Dahl concurred and expressed that “this is the difficulty” in the government getting involved in the medical treatment of patients. “It appears that some doctors are motivated by other things than what’s in the best interest of their patients,” he said.

This is arguably the crux of the debate about the appropriateness of clinical controls and outside influences on the treatment of patients, particularly in the area of pain management. It became evident that there was representation from one stakeholder group missing from the panel: representatives from the medical community.

In my personal view, discussions about resolving flaws in a system, or process, are generally more effective with the right expertise and representation from that system. If a viable solution to address the inappropriate prescription of drugs is to be discussed and put on a realistic path to enactment at the federal level, collaboration efforts must include the medical community.

Paduda put it best when stating, “Physicians want to do the right thing. Getting their patients off opioids is absolutely the right thing.”

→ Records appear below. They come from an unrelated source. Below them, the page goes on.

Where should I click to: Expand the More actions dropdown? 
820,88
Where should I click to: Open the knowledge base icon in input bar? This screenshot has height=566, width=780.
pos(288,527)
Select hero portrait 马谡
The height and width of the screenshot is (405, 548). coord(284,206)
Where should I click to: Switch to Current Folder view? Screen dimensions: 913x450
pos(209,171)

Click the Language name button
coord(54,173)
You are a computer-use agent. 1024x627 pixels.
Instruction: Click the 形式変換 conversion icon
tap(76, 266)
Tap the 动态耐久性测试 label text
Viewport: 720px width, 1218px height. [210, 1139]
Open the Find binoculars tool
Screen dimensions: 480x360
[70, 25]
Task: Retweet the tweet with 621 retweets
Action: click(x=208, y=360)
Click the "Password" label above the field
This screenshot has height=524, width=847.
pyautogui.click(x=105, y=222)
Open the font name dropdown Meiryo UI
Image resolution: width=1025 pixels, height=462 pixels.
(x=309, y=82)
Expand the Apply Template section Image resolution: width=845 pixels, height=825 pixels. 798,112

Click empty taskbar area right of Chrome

The most Important metric not being accurately measured

There is a public perception that government tends to move only when there are dollars at stake, either in the form of savings or extraordinary expenses. As a system, workers’ compensation has become very proficient at measuring the numbers associated with drug spend. These metrics are important, though they obfuscate the reality that there are grave losses to our society by way of human cost.

Equally important, cost savings do not tell the full story of the efficacy of policies being enacted in workers’ compensation.

Rep. Donald Norcross, D-New Jersey, challenged the panel and committee members to expand research areas of the opioid epidemic beyond dollar values. When questioned about the number of overdose deaths per year of those covered by FECA, panel members did not have a precise calculation. One panel member explained that there is a challenge with collecting accurate data on the precise number of overdose deaths due to inconsistent coroner reports.

Norcross doubled down, explaining that the system does not track lives lost, but it tracks the dollar values at stake. He concluded by urging the panel and committee members to improve the tracking of the human side of the opioid crisis.

“We are not tracking it, but we tracking the money,” he said.

House Committee on Ways and Means

The Committee on Education and the Workforce is not the only group in the House gathering information. In mid-March, the Committee on Ways and Means issued a request for information to insurers, doctors, prescribers  and other health care providers.

I was very fortunate to have been asked to submit input to the committee’s RFI. As may be expected, the general theme of my input was the urgent need of implementing, in collaboration with the medical community, clinical controls to guide prescribers to administer evidence-based care.

The idea of “guardrails” through evidence-based guidance seemed to resonate with legislators as my input, along with 109 other responses, were published in a white paper that summarizes key recommendations.

The opioid crisis in America is a great reminder of how far behind the federal government is in comparison to state-initiated efforts. It’s about time the feds focus on the success that state workers’ compensation systems are having in the war against opioid abuse. There are numerous important lessons to be gathered.

I applaud state legislators and regulators who tirelessly work on finding ways to solve this complex medical and social issue. May they continue to expand their point of view, pursue additional research on patient health outcomes, total health care costs and improve the measurement of the most costly loss of all: human life.

Carlos Luna is a consultant to the workers’ compensation industry, with subject matter expertise in government affairs, evidence-based medicine and return to work. This column is republished with his permission from his Carlos Luna News blog.